[JURIST] The UN Office of the High Commissioner for Human Rights (OHCHR) [official website] and a number of UN officials on Thursday urged global leaders to abolish the death penalty. In in a presentation and accompanying report [text, PDF] entitled “Moving Away from the Death Penalty,” UN Deputy Secretary-General Jan Eliasson [official profile] stated:
All human rights rest on the right to life, the most fundamental of all rights. The right to life symbolizes everything that the United Nations works and stands for, be it in the area of peace and security, development or human rights. Rejecting the act of irreversibly taking someone’s life is an act of embracing belief in human progress and dignity.
High Commissioner for Human Rights Zeid Ra’ad Al Hussein [official profile] further noted that judicial systems must move away from punishment based on revenge [UN News Centre report], and instead urged countries to “set course” towards a more humane form of justice which seeks “a genuine recognition by the wrongdoers of their wrongdoing.” The sentiment echoes a similar statement made by Hussein earlier this year, in which he declared that the death penalty has no place in the twenty-first century [UN News Centre report].
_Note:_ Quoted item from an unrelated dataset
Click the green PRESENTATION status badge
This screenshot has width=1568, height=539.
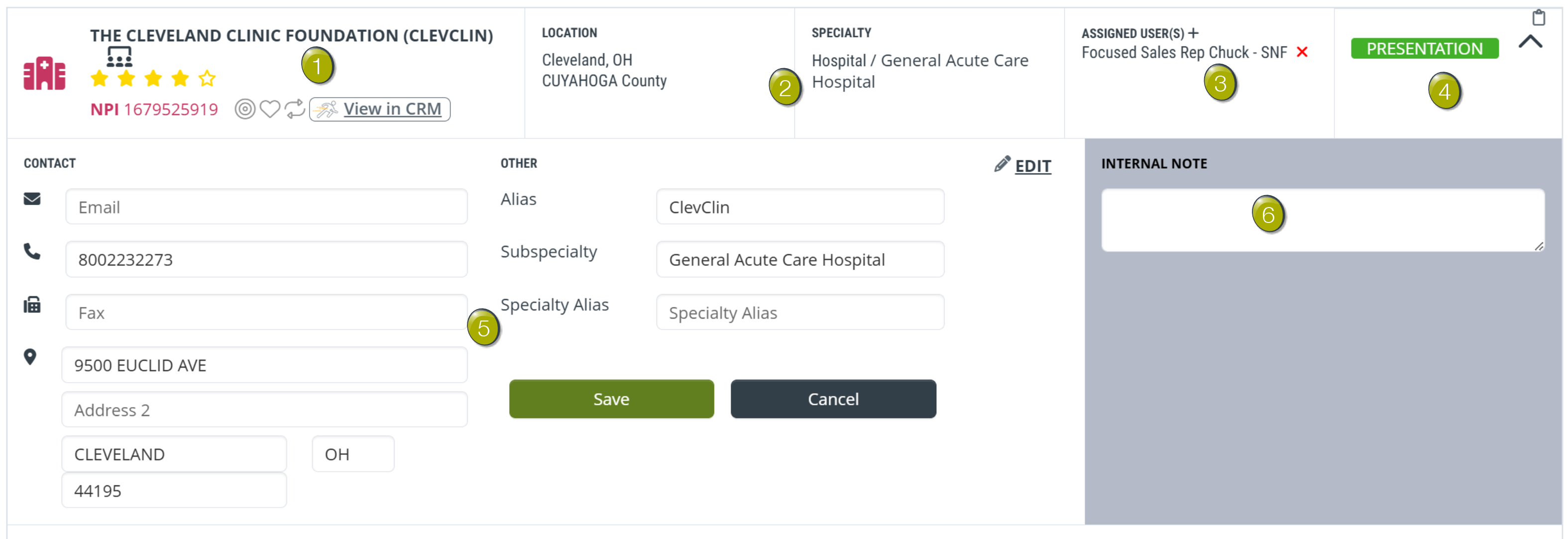click(1424, 49)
Use of the death penalty [JURIST backgrounder] has been a controversial issue throughout the US and internationally. Earlier this month two experts from the OHCHR urged Saudi Arabia to implement an immediate moratorium on the death penalty [JURIST report] following an increase in executions, with a significant number of the executions completed by beheading. In May the OHCHR urged the US to impose a moratorium on the use of the death penalty following a botched execution [JURIST reports] performed in Oklahoma the previous week. In April the Supreme Court of Oklahoma ruled that inmates’ constitutional rights were not violated by keeping the sources of lethal injection drugs secret [JURIST report].